てっきり死ぬほど嫌われているのだと思っていた子からの贈り物だ。

思わず苦手なショーンに自慢してしまうほど舞い上がってしまうのも無理はない。

ロキのことは赤ん坊の頃から密かに弟のように思っていた。

成長するに従い蔑まれるようになっても、彼の存在が未だに大切なことに変わりない。

だからこの草の束をロキだと思い一生大切にしようと決めた。


「もしかしてそれってテルーニの贈り物か? 枯れ草が? しかも相手は餓鬼からだし。どんだけ惨めなテルーニだよ、ウケるんだけど」


ウケると言う割には全く笑っていない目。

顔を引きつらせ口端を無理に上げようとするショーンの表情は寧ろ怒っているように見える。

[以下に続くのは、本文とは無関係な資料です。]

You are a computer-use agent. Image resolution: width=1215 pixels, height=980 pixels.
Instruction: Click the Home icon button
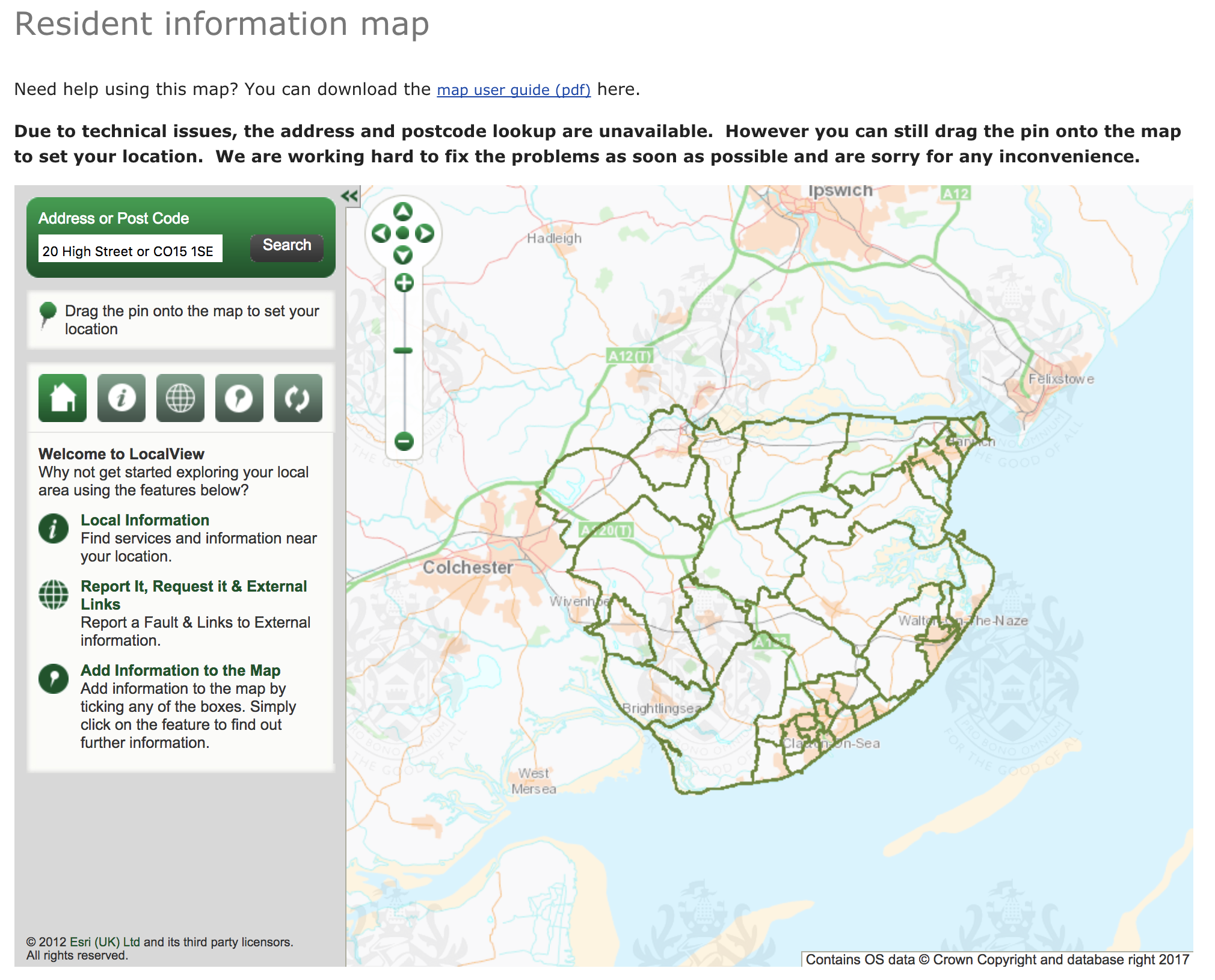[63, 398]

「それに喜んでるお前ってナニ? ショタ好きの変態かよ、気持ち悪ぃんだよ」


唾でも吐き掛けられそうなほど侮蔑と怒りに満ちた声色に、フゥディエは首を傾げる。

ショーンの怒りのツボの法則性を読めないのはいつものことだが、今日はいつにも増して怒っている。

そしてその内容もよく分からない。

ショタとはなんだろうか? 今まで聞いたことのない響きだ。

それに枯れ草がテルーニの贈り物だとは考えつかなかった。

ただ単に草を見てフゥディエを思い出し、集めてくれていたのだという認識だ。

最悪本当に捨てる場所として押し付けただけの可能性だってきちんと頭の隅に置いている。

しかしショーンのいう通りだとすれば、それは堪らなく嬉しい。

テルーニには恋人や“家族”への贈り物をするのだから。


「なんとか言えよ」

「もし本当にロキがテルーニの贈り物をくれたんだとしたら、私は惨めじゃなくて凄く凄く幸せだよ」


フゥディエの返答にショーンはとうとう下手な笑い顔を止め、怒りを露わにした。

こんな表情をする時のショーンは大抵怒鳴り付けたり突き飛ばしたりするものなので咄嗟に身構えたが、彼は無言のままフゥディエを見下ろすだけだった。

動こうとしないショーンに微かな不気味さを感じつつも、枯れ草を拾い集めるのを再開する。

なるべく手早く進めようやく残りは一本というところまで拾い集めた。

最後の一本はショーンのすぐ足元にあり、さぁ拾おうと手を伸ばしたフゥディエだったが、それが届く前にショーンによりヒョイと拾われてしまった。


「返して欲しかったら着いて来いよ」


そうぼそりと呟いたきり、枯れ草を手にスタスタと何処かへ向かい始めた。

そんなショーンを慌てて追いかける。

途中で返してくれと何度も言い募るがことごとく無視され、腕を掴んで静止させようとするが少しも止まらない。